Dataset entries
==*==

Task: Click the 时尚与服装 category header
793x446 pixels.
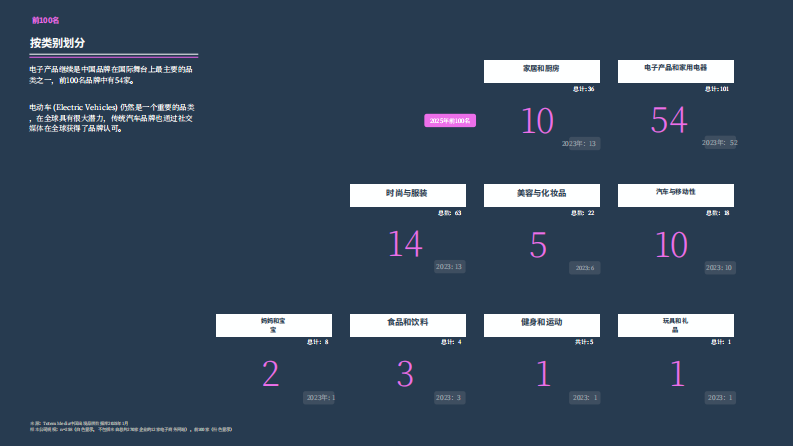Action: (x=407, y=195)
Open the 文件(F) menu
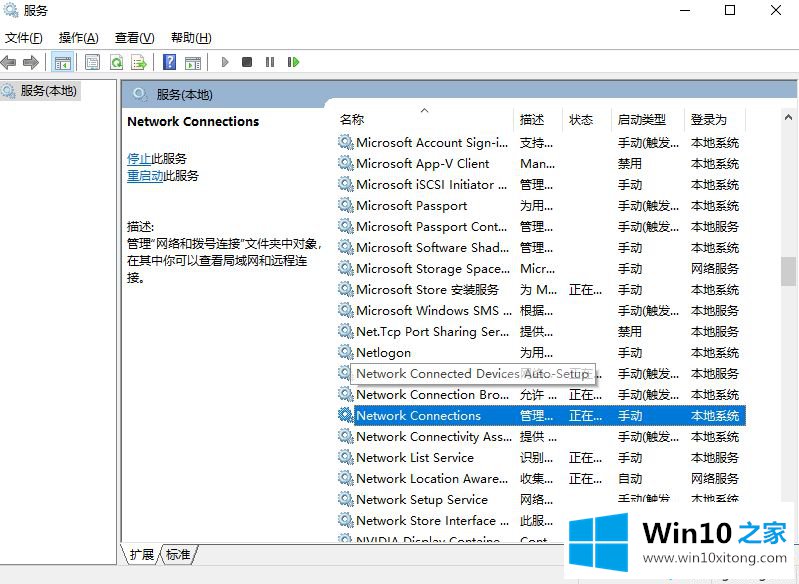 coord(24,38)
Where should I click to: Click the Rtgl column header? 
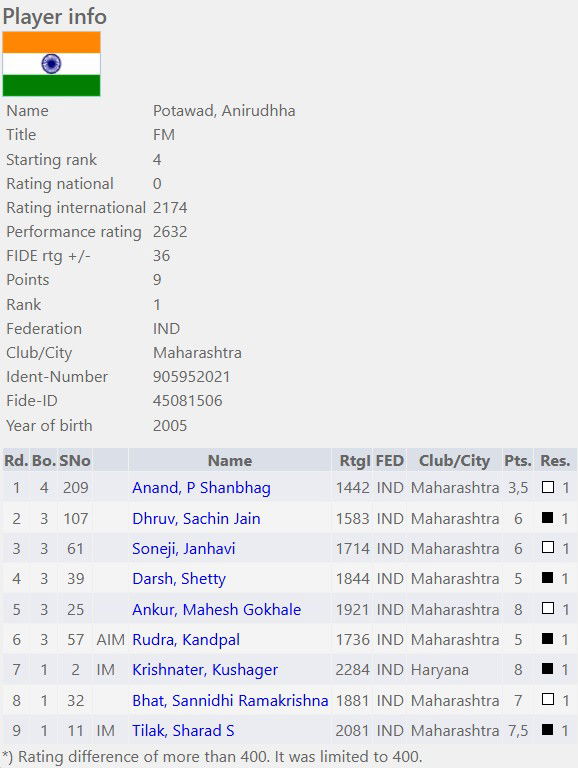tap(355, 460)
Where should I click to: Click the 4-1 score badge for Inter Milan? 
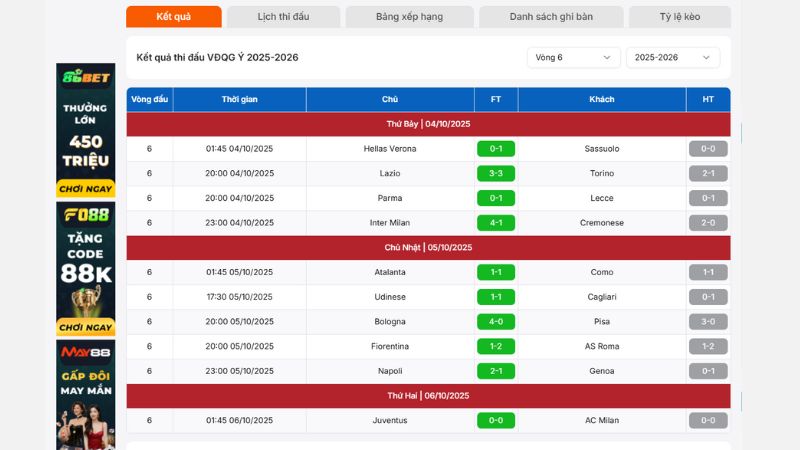[x=496, y=223]
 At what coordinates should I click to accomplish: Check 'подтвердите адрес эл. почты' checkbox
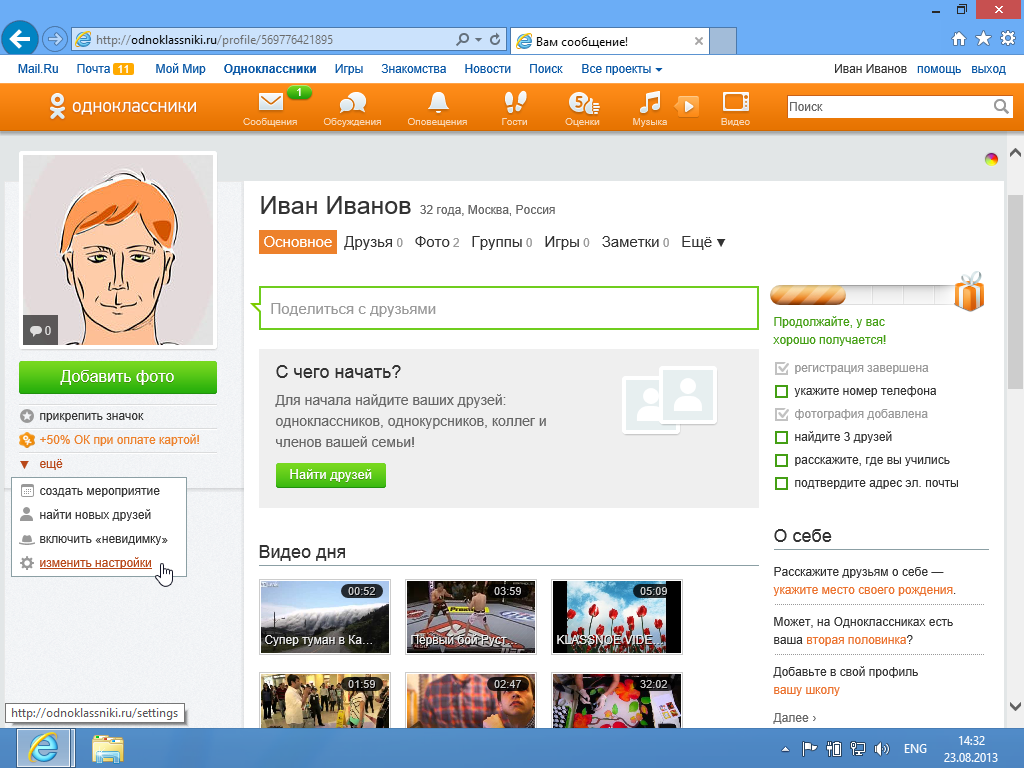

==*==

- What needs to be done -
Please write out the lines above, beginning at the line with "Where should I click to: Click the Rtgl" and ending at the last line of the records, exactly as they appear and without pictures.

- Answer below -
Where should I click to: Click the Rtgl column header? 
tap(355, 460)
Where should I click to: Click the 4-1 score badge for Inter Milan? 
[x=496, y=223]
 At what coordinates should I click to accomplish: Check 'подтвердите адрес эл. почты' checkbox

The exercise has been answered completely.